▶ **Dataset entries**:
----------------------------------------

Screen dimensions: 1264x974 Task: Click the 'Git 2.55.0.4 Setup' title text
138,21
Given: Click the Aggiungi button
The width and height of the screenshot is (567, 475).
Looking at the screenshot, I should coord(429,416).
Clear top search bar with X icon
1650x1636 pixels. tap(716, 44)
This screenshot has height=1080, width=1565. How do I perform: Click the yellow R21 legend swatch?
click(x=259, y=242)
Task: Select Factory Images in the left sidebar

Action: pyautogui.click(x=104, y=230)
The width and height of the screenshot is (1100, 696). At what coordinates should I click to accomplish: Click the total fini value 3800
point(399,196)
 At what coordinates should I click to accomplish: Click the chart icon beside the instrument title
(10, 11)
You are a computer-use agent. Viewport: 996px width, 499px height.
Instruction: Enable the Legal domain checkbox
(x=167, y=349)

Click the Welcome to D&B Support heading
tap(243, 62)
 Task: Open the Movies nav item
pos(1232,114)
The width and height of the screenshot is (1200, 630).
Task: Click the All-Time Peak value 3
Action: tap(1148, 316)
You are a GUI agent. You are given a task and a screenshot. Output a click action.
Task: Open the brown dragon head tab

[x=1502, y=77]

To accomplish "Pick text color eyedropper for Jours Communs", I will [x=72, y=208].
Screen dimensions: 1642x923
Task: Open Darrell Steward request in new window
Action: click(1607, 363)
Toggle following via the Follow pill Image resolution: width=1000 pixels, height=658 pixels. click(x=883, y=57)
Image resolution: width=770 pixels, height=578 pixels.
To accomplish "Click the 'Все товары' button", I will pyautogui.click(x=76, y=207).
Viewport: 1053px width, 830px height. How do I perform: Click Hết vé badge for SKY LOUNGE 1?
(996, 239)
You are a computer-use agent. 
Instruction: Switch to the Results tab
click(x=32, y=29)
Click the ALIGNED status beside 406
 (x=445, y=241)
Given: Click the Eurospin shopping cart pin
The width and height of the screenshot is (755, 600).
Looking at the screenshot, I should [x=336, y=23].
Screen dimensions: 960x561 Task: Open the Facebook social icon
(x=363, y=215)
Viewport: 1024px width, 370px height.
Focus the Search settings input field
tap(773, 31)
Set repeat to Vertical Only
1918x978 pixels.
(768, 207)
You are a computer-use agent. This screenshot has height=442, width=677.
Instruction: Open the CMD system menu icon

----------------------------------------

▶ **Task statement**:
Read through the entries above, and wherever a line holds the string "resolution", copy it.

▶ **Answer section**:
Toggle following via the Follow pill Image resolution: width=1000 pixels, height=658 pixels. click(x=883, y=57)
Image resolution: width=770 pixels, height=578 pixels.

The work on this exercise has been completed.